Le développement pharmaceutique exige trois qualités principales : une créativité technico-scientifique, un respect scrupuleux de la réglementation, une éthique intransigeante (notamment pour faire face aux situations imprévues qui renvoient aux « trous » de la réglementation). Toutes qualités naturellement peu développées chez les monstres froids où se recrutent les financiers qui font désormais la loi dans la pharmacie industrielle. Tout leur est bon, par conséquent, pour dénigrer les très modestes contraintes qui s’opposent encore à leur gloutonnerie sans limite et à leur obsession du maximum d’argent dans le minimum de temps.

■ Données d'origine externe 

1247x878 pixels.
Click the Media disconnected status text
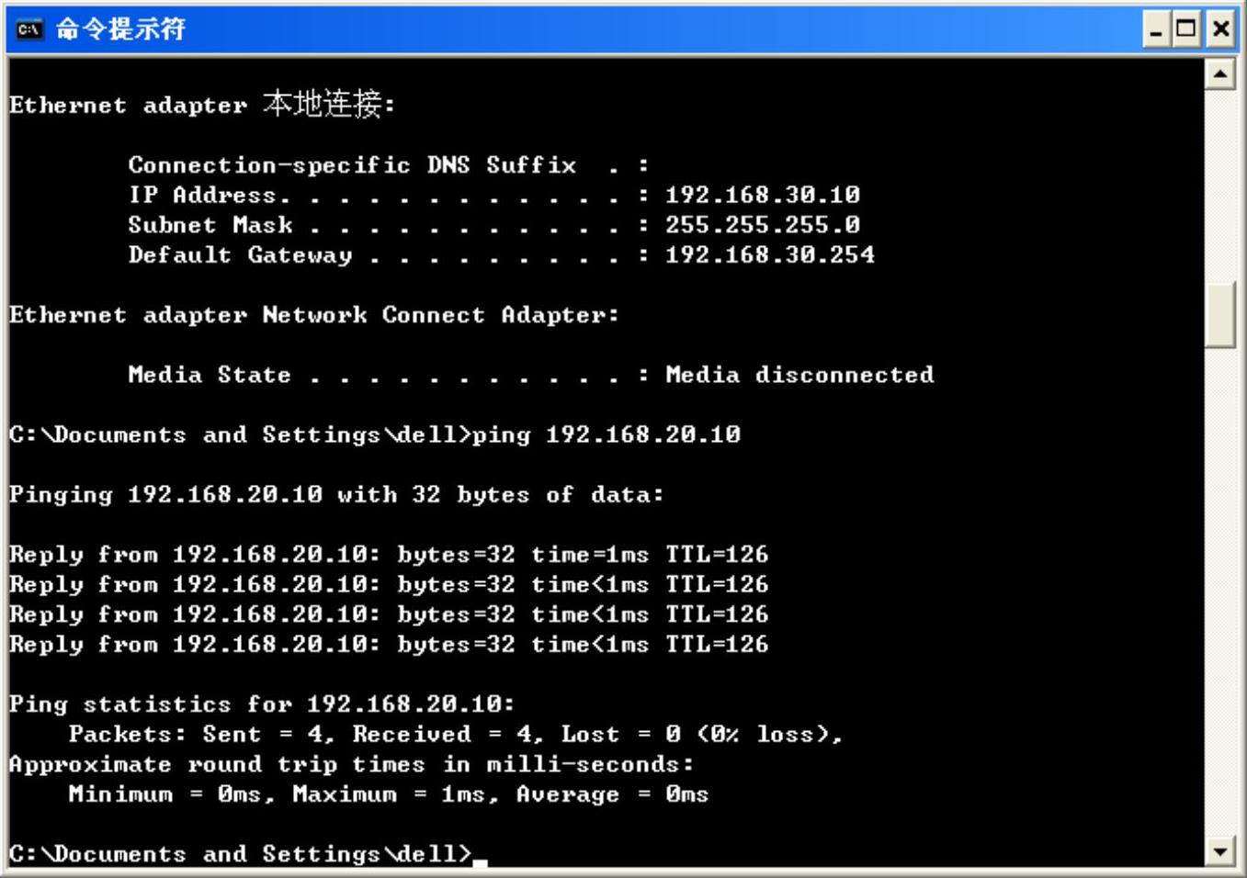(799, 375)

Il est absolument faux qu’un développement clinique exige une quinzaine d’années : les vaccins contre la grippe H1N1 ont été préparés en quelques semaines – avec les conséquences que l’on sait –, Gardasil a court-circuité les étapes cruciales du développement clinique (fast-track). Il existe, d’autre part, des procédures réglementaires (autorisation temporaire d’utilisation) qui permettent de distribuer un produit censément prometteur avant qu’il ne soit formellement autorisé. Mais pour se limiter aux cancers, la pharmacopée est pleine « d’innovations » hors de prix dont l’intérêt attend encore d’être démontré.

L’enjeu n’est donc pas de « réussir » – c’est-à-dire de faciliter la mise à disposition de produits effectivement innovants – mais d’accélérer le retour sur investissement, quitte à gaver les malades de produits douteux, voire franchement toxiques.

Certains esprits chagrins pourraient avancer que myTomorrows représente un excellent pré-test pour les produits des laboratoires.  Les mourants  deviendraient des cobayes ? Quels problèmes d'ordre éthique cela pose-t-il ?

Pour que les mourants deviennent des « cobayes », encore faudrait-il que ceux qui les incluent dans les essais cliniques aient la compétence nécessaire pour « expérimenter » les médicaments qui leur sont administrés – ce qui n’est évidemment pas le cas.

Le véritable problème d’ordre éthique (et politique) est que, si allégée qu’elle soit grâce aux « experts », aux parlementaires et aux « lanceurs d’alerte » à la solde de Big Pharma, ce qui reste de la réglementation pharmaceutique représente encore une contrainte intolérable pour les prédateurs financiers. Tout est bon, par conséquent, pour la contourner.



[1]Le triomphe de l’image, Lux Éditeur pour l’édition française (2012).